Google's self-driving cars aims to talk to pedestrians and motorists
By Staff Writer
Google is working on its new technology that will enable totally driverless cars to roam around on the roads. But a driverless car also raises a question about passenger and cars safety, which Google has seriously considered now.
According to Slash Gear, Google is much cautioned about the safety of pedestrians through its self-driving cars. There are a number of steps which Google took in account of altercation with a cyclist at crossroads or just driving so slowly that they get pulled over.
However, in order for other drivers to accommodate and make room, a vehicle needs to show bit aggressiveness at certain times. A four-way stop could be one example. Google has a solution to this problem and recently the company has received a patent that would enable the vehicles to communicate their intentions to pedestrians and other cars.
Google's ideas to maintain the safety of the nearby pedestrians and other drivers mainly includes things like signs and lights on the car. The signs would communicate the intentions of the autonomous vehicle without the need to be overly aggressive.
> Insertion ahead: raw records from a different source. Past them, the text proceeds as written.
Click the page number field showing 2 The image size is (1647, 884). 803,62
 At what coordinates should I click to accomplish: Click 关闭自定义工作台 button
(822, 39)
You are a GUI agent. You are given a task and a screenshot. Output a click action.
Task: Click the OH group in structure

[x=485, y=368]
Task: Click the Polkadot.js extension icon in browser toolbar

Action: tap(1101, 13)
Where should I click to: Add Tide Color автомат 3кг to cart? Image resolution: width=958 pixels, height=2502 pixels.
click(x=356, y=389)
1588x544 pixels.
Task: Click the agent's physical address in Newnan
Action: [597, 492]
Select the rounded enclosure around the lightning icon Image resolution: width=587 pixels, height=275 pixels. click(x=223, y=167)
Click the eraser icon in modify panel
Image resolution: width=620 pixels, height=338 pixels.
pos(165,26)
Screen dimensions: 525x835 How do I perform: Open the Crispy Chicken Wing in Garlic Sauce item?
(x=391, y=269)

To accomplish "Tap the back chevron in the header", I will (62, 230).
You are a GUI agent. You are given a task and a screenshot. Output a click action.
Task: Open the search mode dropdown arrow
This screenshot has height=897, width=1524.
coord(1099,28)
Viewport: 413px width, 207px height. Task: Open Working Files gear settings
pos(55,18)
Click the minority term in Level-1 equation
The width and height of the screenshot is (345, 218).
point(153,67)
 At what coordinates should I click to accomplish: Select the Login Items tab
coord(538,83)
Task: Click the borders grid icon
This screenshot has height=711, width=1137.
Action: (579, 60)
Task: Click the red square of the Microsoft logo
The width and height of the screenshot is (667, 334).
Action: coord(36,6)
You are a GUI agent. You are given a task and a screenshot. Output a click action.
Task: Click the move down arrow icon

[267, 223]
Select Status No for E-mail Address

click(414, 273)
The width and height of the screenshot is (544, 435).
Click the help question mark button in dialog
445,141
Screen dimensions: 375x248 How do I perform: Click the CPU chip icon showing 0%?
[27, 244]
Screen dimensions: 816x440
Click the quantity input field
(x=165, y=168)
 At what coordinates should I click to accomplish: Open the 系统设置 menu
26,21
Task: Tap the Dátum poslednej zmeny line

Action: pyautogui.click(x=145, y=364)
"The vehicle may include sensors which detect an object such as a pedestrian attempting or about to cross the roadway in front of the vehicle," the patent says (PDF). "The vehicle's computer may then determine the correct way to respond to the pedestrian. [...] The vehicle may then provide a notification to the pedestrian of what the vehicle is going to do or is currently doing."
As mentioned by Tech Times, a patent awarded by The U.S. Patent and Trademark Office for a "pedestrian notifications" application involves notification in the form of voice alerts from speakers on the outside of the car. Possible voice alerts may include "safe to cross" or "coming through" signs.
The placement of the side screens outside of the car, for instance on the door displays the traditional traffic sign that allows pedestrians to cross. It may show a safety text message. The car can also communicate with other motorists on the road by placing the screen on the hood of the car or the bumper.
Google also aim to add robotic hands and eyes to its cars that could impersonate human gestures to communicate with the pedestrians. However, it's still not revealed how Google plans to implement this. Google's self-driving cars aim to make the roads safer for motorists and pedestrians.
As reported by Tech Radar, autonomous automobiles are developing at a rapid rate, but self-driving vehicles still have to cover a long way before being legally allowed on the roads. However, like Google's other patents for its self-driving car fleet, such as the one for external airbags.
However, besides Google, all the major manufacturers are working on self-driving car technology and are busy trying to revolutionize software and hardware. Autonomous cars are believed to hit the roads to some extend within the next five years.